Every Child Matters

Halloween Is Going to Be Different This Year

Can parents still make it fun?

Photo by Conner Baker on Unsplash

Hayrack rides, corn mazes, school parties, trick-or-treating. Are all of the typical kid activities off the table due to COVID?

This is the time of year when I am usually desperately searching the internet for an original looking costume for my daughter (I’m not that crafty at making my own.) But this year is different. This year my daughter hasn’t decided yet what she wants to be for Halloween.

She won’t have a school parade or party to show off her costume. We won’t attend any parties, and I can’t even tell her whether or not we will be able to go trick-or-treating. The uncertainty has taken all the fun out of choosing her costume. She says, what is the point if I can’t wear it out of the house?

I can’t let this happen. I’ve got to find a way to rescue Halloween.

Will we even have a choice?

If cities and counties decide to ban trick-or-treating, the choice may be made for us. Los Angeles County announced a ban on all door-to-door trick-or-treating and car-to-car trunk-or-treating. But there arose such a community outcry from this decision, they have now lifted the ban. Although no longer restricted, the activities remain “not recommended”. And the ban is still on for festivals, parties, or any kind of gathering.

So far, Los Angeles is the only major city to announce plans for Halloween. However, restrictions and bans may be possible in other areas as well. Mayor Lori Lightfoot of Chicago says plans will be announced at a later date, but not to expect mass crowds of trick-or-treaters.

And even if there is no ban in our city and we’re allowed to make our own choices, how many houses will be handing out candy? How many people will feel safe bringing their kids out to trick-or-treat in crowded conditions?

Is it safe to trick or treat?

Photo by Erica Marsland Huynh on Unsplash

The good news is that the virus seems to spread less with outdoor activities. And when you combine outdoors, with masks and social distancing it gets even safer. But, porches and sidewalks can get crowded on Halloween. There is no guarantee that everyone opening up their doors and passing out candy will be wearing masks inside their homes.

According to experts, it’s not the candy being handed out that we need to be worried about, but who we come in close contact with. The main source of spread does not appear to be from surface contact, but from breathing the air of others around you.

So the questions for trick-or-treating becomes:

  • Are you trick or treating with people outside of your household group?
  • Are you congregating on sidewalks and porches in crowded conditions?
  • Are you and those around you wearing masks?

Unless cities and counties ban trick or treating altogether, parents will have to decide for themselves what to do this year.

This is going to be another one of those cases where parents are on their own deciding between two difficult choices. Just as parents had to make tough school decision earlier this year, Halloween will be fraught with uncertainties.

Safety tips if you do trick or treat

If you decide to go, you can reduce your chances of contracting COVID by following these steps.

  • Wear a mask. The evidence proves it, masks work. And what better holiday to wear a mask than Halloween?
  • Avoid crowds. This isn’t the year to trick or treat in large groups. You’re better off going out with members of your household. According to the CDC, the more people gathering, the higher your chance of infection becomes.
  • Social distance. Don’t let your kids rush up to a crowded porch. Keep your distance of 6 feet or more.
  • Watch levels of community transmission. Pay attention to caseloads and positivity rates before you decide to take your kids out on Halloween. Listen to the experts. If your area is experiencing a surge or uptick in cases, this may be the year to skip the crowds and find your fun at home.
  • Leave a bowl outside on your porch. If you want to pass out candy and it’s allowed in your area, you may want to consider setting a bowl outside for kids to pick out themselves. I know this can lead to one child pouring the entire bowl into his bag, but it may be the way it goes this year.
  • Pass out candy safely. Although surface contact isn’t the main spread, it’s still possible. You can use tongs instead of your hands to pass out candy. And wear a mask. Even if you’re in your own home, if you pass out candy you will be within 6 feet of others. So your mask is required.

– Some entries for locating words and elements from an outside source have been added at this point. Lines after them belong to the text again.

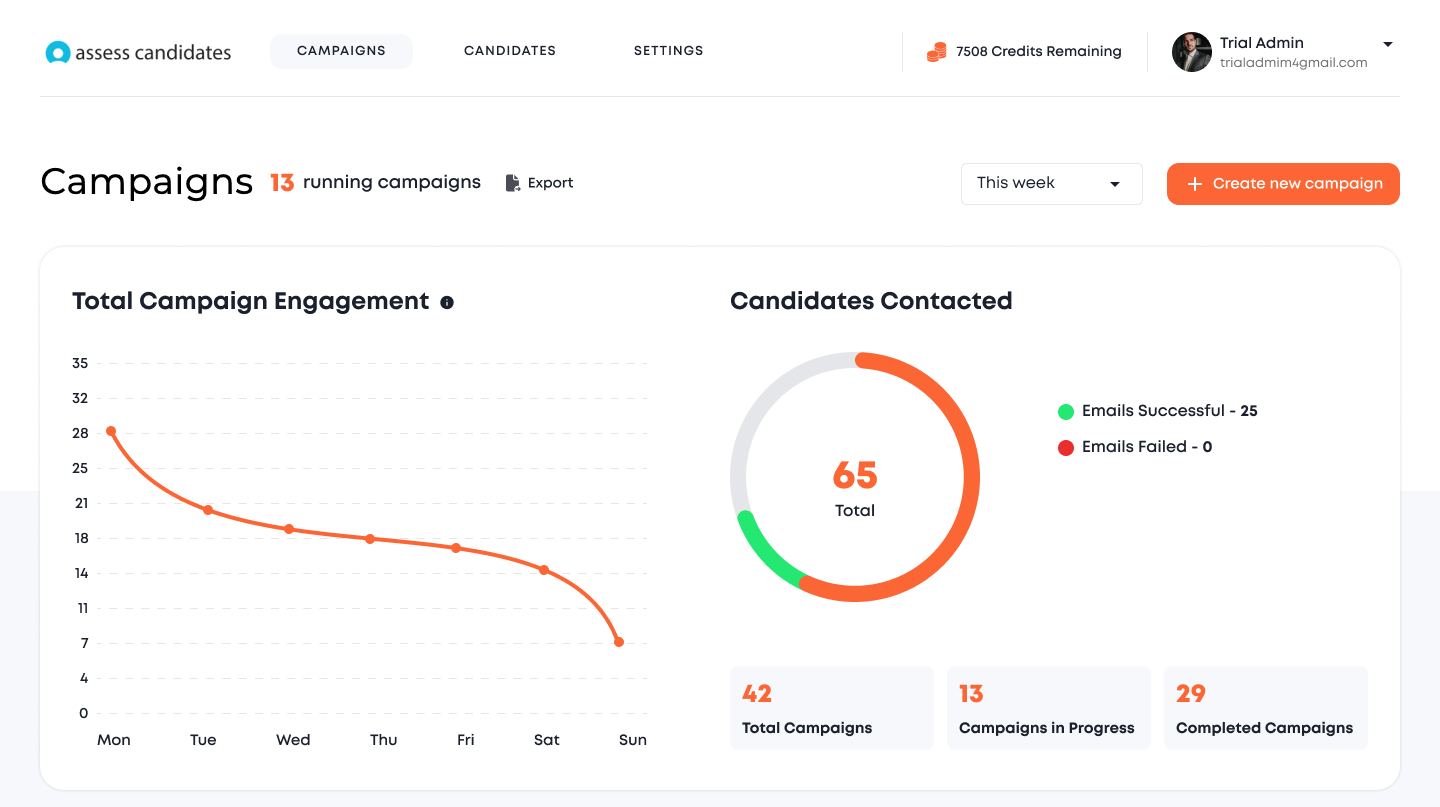Click the coins credits icon
The height and width of the screenshot is (807, 1440).
tap(936, 52)
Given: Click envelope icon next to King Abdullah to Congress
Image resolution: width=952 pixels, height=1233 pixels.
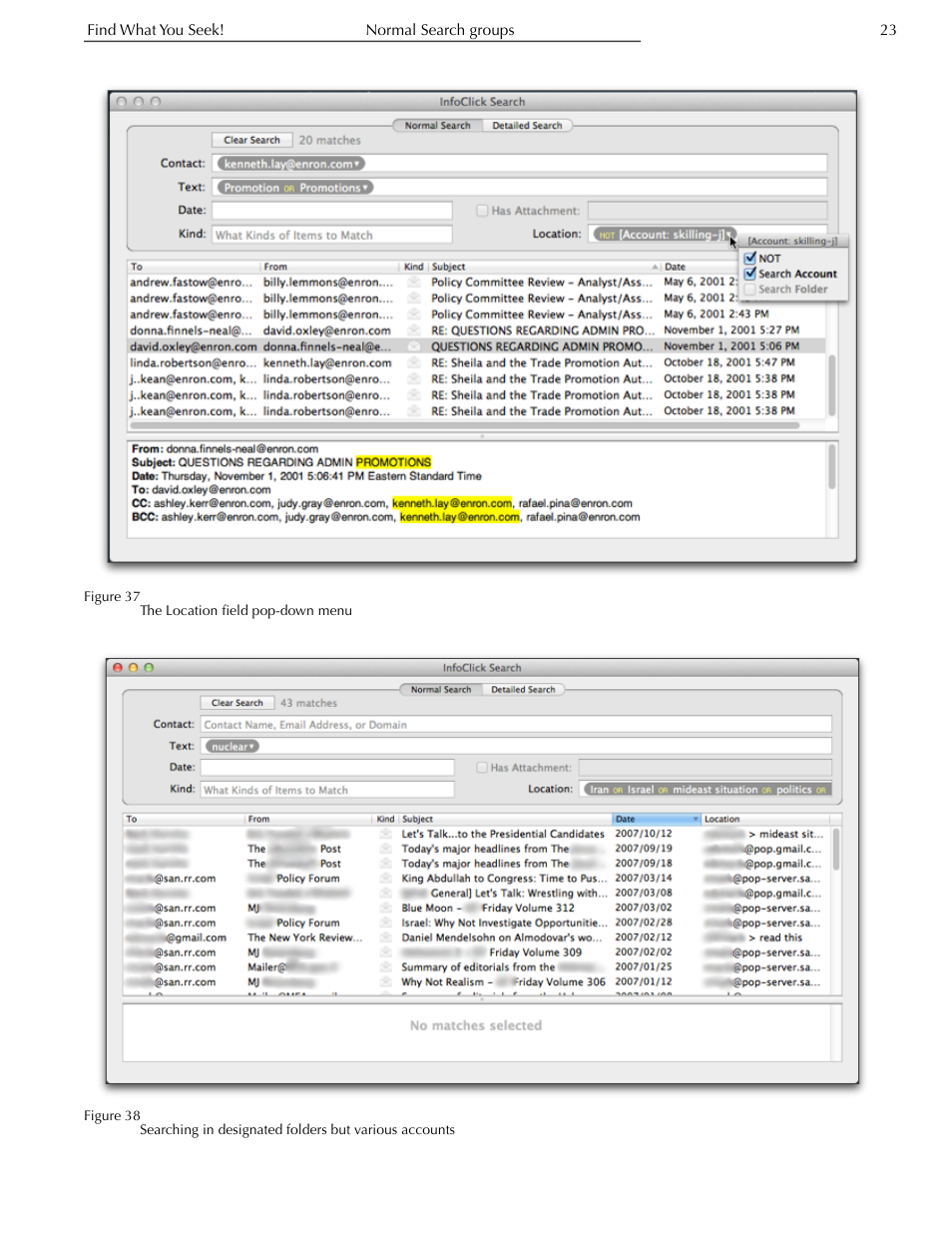Looking at the screenshot, I should tap(385, 879).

What about other fall activities?

I can’t let this happen. I’ve got to find a way to rescue Halloween.

Photo by Patrick Fore on Unsplash

The corn maze is out for our family. The narrow passageways do not allow for social distancing. But maybe pumpkin picking in a big field where we can keep our distance is okay.

Our school is all virtual learning, so there won’t be class parties or costume parades. But hopefully neighborhoods and communities can find safe ways to make this holiday special for kids.

A socially distanced neighborhood costume parade might be okay. House decorating contests are fun and safe. You can still let your kids dress up in costumes, even if they don’t trick or treat. You can make treats, put up decorations, and watch scary movies.

Canceling Halloween may seem like a small thing compared to all of the other disasters occurring. But parents know Halloween is a big deal in the kid world. We’ve got to figure out how to make it fun without sacrificing safety.

Yes, it’s going to look different this year, but we can still have a celebration. This generation of kids is learning more about flexibility and adaptability than we could have ever imagined. Let’s keep it positive and fun without turning Halloween into a super spreader event.